- _TASK TO CARRY OUT_
With the first line below as the start and the line containing "Slovenčina (113, 2421)" as the end, copy every line between them exactly, ends included.

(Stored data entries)
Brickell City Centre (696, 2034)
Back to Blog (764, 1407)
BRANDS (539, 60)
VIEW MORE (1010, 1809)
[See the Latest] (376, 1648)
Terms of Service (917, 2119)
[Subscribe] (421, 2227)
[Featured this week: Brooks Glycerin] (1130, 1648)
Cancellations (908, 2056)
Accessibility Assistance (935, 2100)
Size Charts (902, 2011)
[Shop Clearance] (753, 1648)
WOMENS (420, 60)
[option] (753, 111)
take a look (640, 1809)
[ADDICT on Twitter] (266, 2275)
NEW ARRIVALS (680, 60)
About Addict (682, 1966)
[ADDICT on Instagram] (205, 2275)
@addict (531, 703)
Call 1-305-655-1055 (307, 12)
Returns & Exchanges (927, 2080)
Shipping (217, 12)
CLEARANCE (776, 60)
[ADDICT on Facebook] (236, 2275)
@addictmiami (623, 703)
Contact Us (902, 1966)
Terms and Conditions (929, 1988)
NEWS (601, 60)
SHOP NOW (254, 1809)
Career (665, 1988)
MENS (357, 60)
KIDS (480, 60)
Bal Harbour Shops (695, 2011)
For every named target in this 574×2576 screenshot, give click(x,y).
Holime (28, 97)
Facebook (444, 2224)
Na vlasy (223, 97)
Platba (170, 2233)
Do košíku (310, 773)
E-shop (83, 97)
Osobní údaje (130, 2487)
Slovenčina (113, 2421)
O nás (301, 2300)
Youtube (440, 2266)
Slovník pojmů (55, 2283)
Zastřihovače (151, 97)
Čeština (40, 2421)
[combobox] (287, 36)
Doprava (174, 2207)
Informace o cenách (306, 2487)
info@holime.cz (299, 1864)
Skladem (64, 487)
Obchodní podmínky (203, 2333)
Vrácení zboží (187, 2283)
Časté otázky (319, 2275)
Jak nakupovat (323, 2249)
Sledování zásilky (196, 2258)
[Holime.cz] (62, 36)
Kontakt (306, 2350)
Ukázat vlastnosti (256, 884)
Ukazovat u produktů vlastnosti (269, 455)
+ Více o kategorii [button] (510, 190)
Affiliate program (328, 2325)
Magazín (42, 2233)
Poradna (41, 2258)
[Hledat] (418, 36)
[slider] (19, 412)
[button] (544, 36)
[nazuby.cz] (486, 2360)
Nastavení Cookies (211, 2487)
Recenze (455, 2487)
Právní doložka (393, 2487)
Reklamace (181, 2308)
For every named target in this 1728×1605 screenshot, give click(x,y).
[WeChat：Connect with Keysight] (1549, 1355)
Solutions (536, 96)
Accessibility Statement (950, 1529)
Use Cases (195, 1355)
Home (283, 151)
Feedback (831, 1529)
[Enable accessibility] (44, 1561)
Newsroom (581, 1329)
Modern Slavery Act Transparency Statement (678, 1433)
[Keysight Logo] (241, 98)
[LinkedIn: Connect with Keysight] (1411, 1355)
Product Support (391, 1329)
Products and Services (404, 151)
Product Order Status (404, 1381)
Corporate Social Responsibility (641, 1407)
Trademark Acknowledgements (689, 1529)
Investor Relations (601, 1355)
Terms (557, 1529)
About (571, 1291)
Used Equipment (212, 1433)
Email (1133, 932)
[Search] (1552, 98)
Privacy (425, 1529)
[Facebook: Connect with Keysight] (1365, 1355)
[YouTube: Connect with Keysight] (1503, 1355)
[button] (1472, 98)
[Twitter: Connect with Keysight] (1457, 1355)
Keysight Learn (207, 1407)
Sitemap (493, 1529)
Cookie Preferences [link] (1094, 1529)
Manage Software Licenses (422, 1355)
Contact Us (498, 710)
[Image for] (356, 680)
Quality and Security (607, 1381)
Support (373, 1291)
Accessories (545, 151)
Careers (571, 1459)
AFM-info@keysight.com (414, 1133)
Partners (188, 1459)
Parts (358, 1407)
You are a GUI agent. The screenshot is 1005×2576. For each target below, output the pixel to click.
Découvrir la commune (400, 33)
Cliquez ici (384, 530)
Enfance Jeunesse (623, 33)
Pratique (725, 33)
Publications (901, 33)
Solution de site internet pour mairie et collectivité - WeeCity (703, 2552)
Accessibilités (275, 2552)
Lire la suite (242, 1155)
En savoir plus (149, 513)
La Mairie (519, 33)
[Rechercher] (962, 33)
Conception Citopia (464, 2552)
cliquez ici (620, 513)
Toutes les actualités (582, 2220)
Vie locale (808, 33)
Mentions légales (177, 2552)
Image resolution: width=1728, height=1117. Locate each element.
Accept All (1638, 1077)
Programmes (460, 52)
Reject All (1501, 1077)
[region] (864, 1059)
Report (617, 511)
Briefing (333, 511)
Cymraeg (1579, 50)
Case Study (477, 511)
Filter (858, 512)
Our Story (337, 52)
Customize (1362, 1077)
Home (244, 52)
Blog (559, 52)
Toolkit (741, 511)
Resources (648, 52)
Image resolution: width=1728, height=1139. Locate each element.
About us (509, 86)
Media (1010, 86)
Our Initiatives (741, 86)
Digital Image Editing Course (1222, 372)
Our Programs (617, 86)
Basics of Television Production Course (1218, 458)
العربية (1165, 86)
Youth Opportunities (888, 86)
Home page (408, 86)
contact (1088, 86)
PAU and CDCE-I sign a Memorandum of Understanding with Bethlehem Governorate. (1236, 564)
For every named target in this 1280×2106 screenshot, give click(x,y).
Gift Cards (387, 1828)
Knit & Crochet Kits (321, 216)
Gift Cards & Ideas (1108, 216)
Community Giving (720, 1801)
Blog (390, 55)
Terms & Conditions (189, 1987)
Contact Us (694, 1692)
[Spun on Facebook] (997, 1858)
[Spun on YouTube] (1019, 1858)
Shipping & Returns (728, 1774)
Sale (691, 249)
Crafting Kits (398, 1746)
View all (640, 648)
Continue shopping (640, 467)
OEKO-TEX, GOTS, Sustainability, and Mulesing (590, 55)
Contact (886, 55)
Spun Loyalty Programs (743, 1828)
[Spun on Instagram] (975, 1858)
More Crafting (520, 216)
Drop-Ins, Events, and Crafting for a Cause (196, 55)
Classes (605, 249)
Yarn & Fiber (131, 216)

- _ANSWER TO THIS EXERCISE_
Brickell City Centre (696, 2034)
Back to Blog (764, 1407)
BRANDS (539, 60)
VIEW MORE (1010, 1809)
[See the Latest] (376, 1648)
Terms of Service (917, 2119)
[Subscribe] (421, 2227)
[Featured this week: Brooks Glycerin] (1130, 1648)
Cancellations (908, 2056)
Accessibility Assistance (935, 2100)
Size Charts (902, 2011)
[Shop Clearance] (753, 1648)
WOMENS (420, 60)
[option] (753, 111)
take a look (640, 1809)
[ADDICT on Twitter] (266, 2275)
NEW ARRIVALS (680, 60)
About Addict (682, 1966)
[ADDICT on Instagram] (205, 2275)
@addict (531, 703)
Call 1-305-655-1055 (307, 12)
Returns & Exchanges (927, 2080)
Shipping (217, 12)
CLEARANCE (776, 60)
[ADDICT on Facebook] (236, 2275)
@addictmiami (623, 703)
Contact Us (902, 1966)
Terms and Conditions (929, 1988)
NEWS (601, 60)
SHOP NOW (254, 1809)
Career (665, 1988)
MENS (357, 60)
KIDS (480, 60)
Bal Harbour Shops (695, 2011)
For every named target in this 574×2576 screenshot, give click(x,y).
Holime (28, 97)
Facebook (444, 2224)
Na vlasy (223, 97)
Platba (170, 2233)
Do košíku (310, 773)
E-shop (83, 97)
Osobní údaje (130, 2487)
Slovenčina (113, 2421)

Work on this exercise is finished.